LongFormer - fp16 training without Trainer

I’m trying to fine-tune a LongFormer model (allenai/longformer-base-4096 · Hugging Face) on a single GPU (RTX 3090). However, having lots of data will result in a very long training time.

I’m asking for a way to train the model with FP16 precision (reducing overall load) but I’m not able to do it without the standard Trainer class. Is it possible? How I can do that with a standard training loop?

        
for epoch in range(self.epochs):  
    self.model.train()
    total_loss, total_val_loss = 0, 0
    for step, batch in enumerate(self.train_dataloader):
        self.model.zero_grad() 
        outputs = self.model(batch[0].to(self.device), 
                            attention_mask = batch[1].to(self.device), 
                            token_type_ids = batch[2].to(self.device), 
                            labels = batch[3].to(self.device))

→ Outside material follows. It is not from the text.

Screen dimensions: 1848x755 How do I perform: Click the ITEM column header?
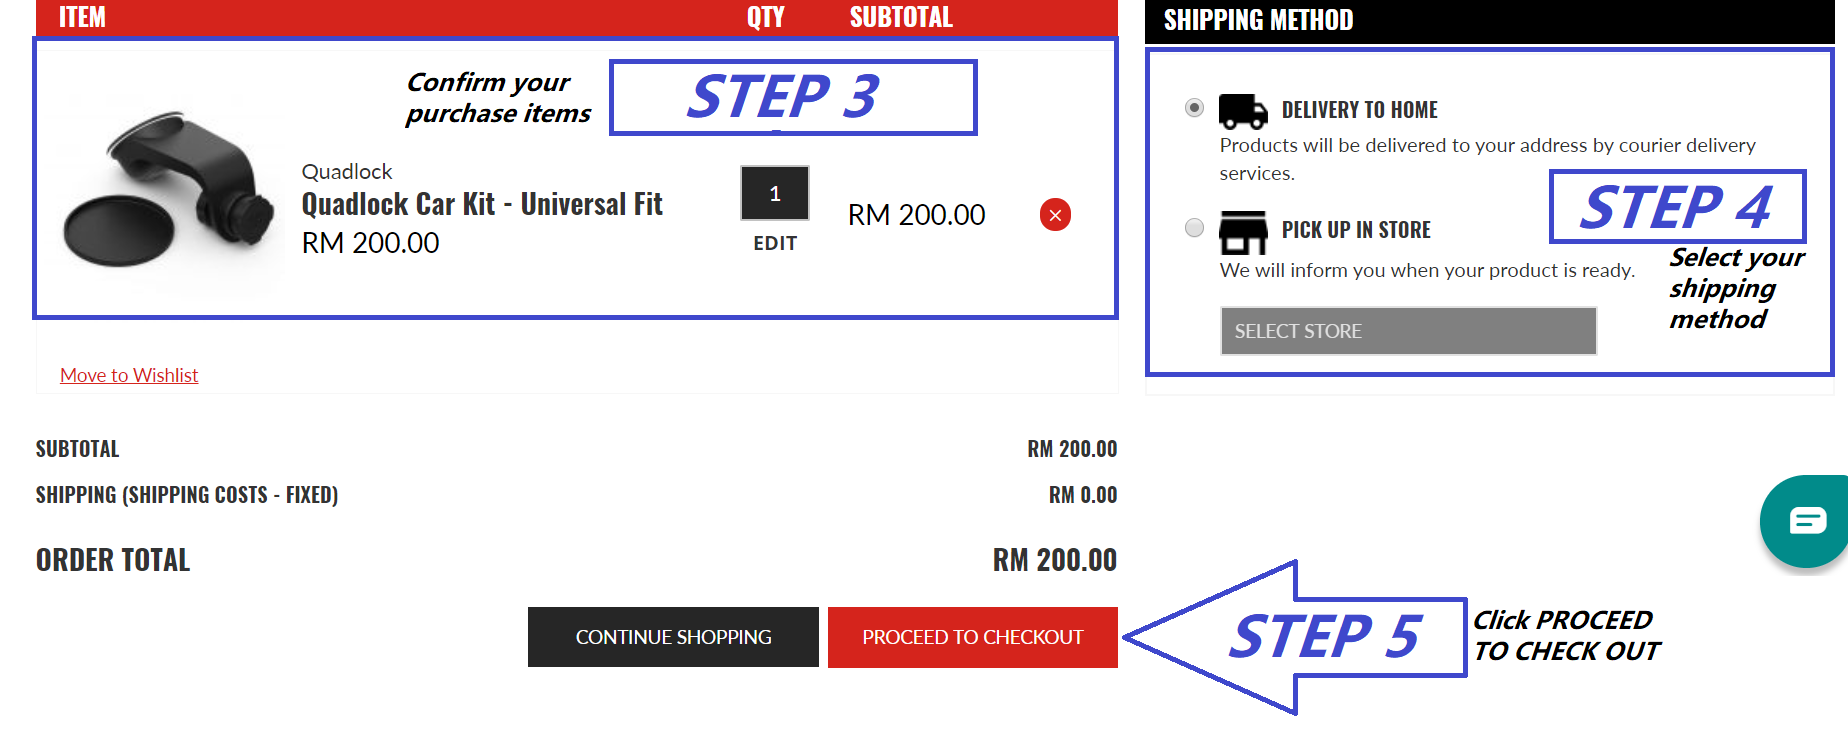tap(82, 17)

        outputs.loss.backward()
        torch.nn.utils.clip_grad_norm_(self.model.parameters(), 1.0)
        optimizer.step()
        scheduler.step()

I think it is too hidden in the documentation:

from transformers import AutoModelForSequenceClassification

model = AutoModelForSequenceClassification.from_pretrained(
  "longformer-base-4096", 
  torch_dtype=torch.float16)

torch_dtype=torch.float16 does the trick